WHAT TO PRODUCE:
Pull out every line of the material that contains the string "inside", matching case exactly.

▼▼▼

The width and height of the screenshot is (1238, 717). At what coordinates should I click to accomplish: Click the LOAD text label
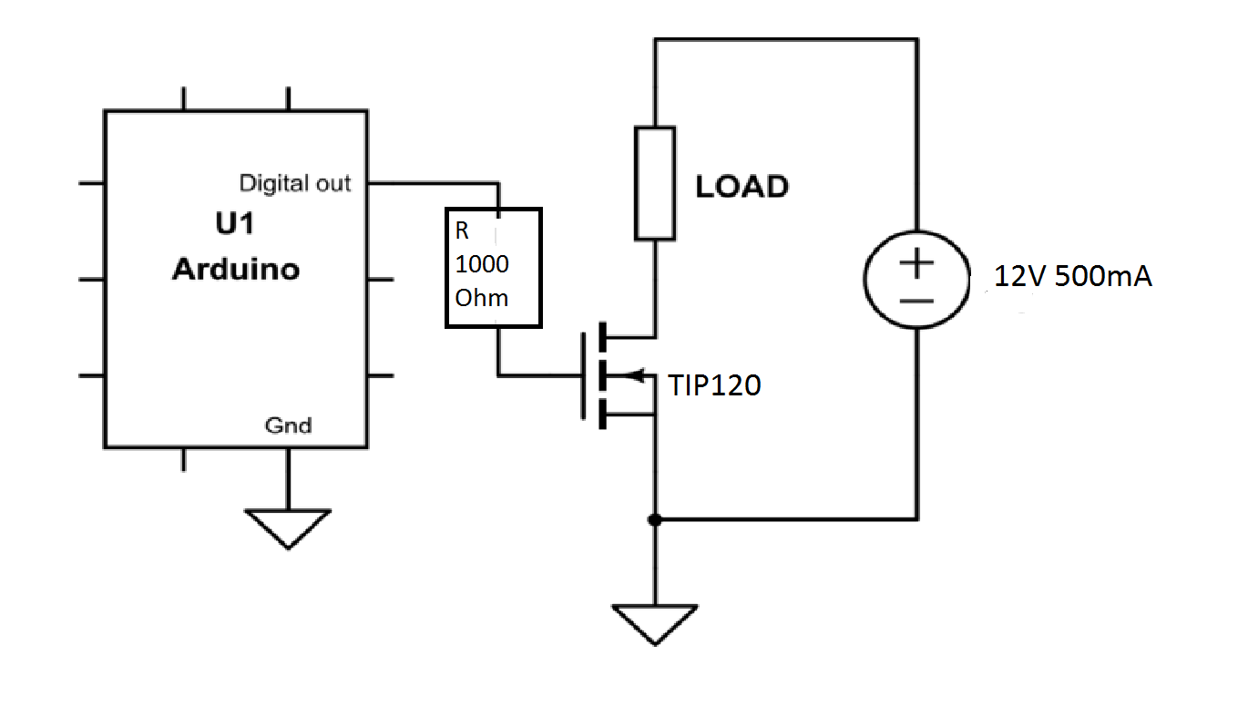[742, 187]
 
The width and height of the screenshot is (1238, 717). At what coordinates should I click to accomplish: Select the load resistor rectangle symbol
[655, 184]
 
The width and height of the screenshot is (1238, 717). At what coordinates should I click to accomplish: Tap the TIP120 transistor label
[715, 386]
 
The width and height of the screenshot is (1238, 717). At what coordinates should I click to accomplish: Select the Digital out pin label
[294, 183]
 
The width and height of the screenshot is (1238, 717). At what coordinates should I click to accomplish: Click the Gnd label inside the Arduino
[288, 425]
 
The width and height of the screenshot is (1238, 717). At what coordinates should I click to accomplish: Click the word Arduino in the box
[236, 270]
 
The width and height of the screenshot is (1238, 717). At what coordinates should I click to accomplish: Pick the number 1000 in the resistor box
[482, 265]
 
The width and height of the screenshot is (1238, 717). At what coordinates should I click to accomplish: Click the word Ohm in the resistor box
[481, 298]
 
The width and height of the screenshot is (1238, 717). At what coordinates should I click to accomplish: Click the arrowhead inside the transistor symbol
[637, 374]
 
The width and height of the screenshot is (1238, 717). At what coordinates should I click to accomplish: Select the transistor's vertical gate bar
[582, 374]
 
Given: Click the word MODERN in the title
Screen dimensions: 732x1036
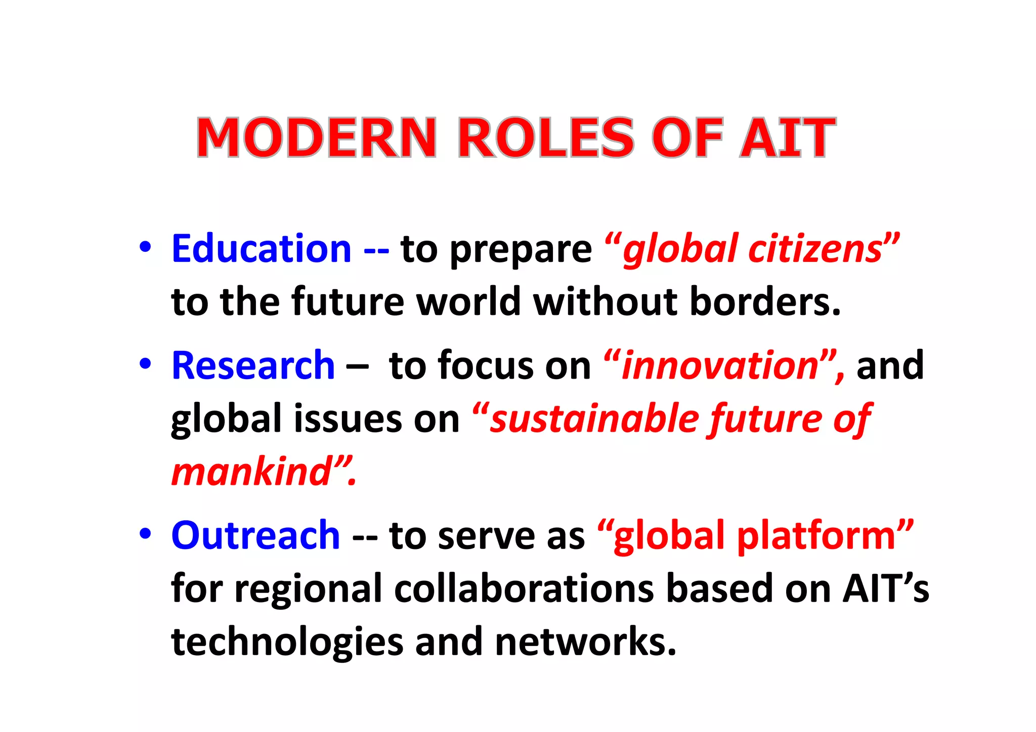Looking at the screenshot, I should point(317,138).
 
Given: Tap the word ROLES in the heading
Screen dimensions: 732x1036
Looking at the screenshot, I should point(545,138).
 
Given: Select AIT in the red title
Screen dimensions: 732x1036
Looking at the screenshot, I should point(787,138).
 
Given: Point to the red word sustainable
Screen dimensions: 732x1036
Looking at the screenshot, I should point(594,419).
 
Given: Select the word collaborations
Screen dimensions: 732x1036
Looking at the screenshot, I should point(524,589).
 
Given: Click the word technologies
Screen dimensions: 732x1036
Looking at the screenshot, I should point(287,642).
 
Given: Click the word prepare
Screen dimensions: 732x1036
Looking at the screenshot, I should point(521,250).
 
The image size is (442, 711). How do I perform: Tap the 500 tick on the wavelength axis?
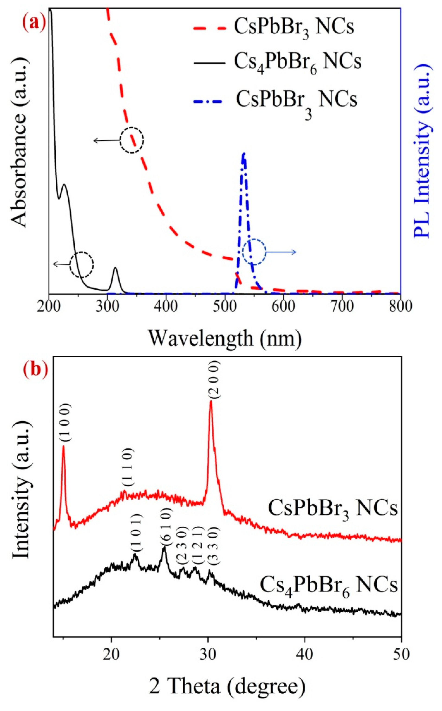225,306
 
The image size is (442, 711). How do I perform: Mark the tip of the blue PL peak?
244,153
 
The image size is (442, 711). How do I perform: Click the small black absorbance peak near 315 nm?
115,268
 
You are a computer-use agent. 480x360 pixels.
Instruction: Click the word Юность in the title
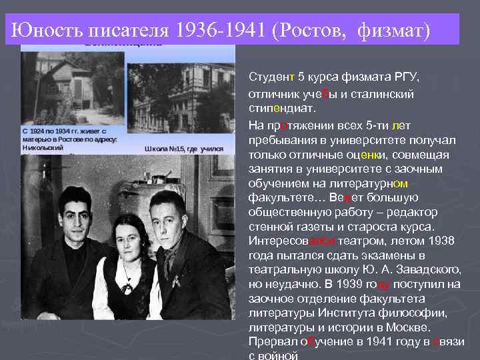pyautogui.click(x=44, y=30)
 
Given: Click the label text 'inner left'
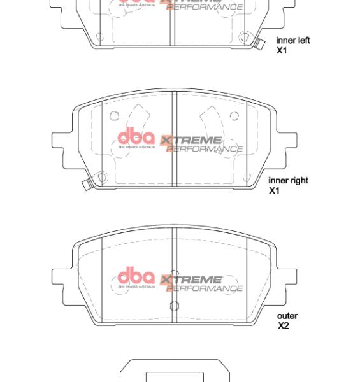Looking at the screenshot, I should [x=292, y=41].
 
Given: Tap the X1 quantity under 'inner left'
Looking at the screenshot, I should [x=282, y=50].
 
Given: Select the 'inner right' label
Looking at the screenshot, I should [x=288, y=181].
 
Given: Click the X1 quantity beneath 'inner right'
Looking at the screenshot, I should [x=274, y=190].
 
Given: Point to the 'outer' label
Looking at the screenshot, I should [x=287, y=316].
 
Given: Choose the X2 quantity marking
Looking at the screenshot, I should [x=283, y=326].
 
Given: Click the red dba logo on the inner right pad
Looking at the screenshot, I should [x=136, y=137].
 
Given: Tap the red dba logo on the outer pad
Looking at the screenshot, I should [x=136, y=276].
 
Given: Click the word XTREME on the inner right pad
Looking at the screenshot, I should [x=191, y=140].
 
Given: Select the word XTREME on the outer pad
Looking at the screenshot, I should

▲▲▲

RESULT FOR THIS EXERCISE:
The width and height of the screenshot is (1238, 717). At what coordinates should I click to accomplish: Click the Gnd label inside the Arduino
The width and height of the screenshot is (1238, 717). At what coordinates should I click to accomplish: Click the arrowhead inside the transistor symbol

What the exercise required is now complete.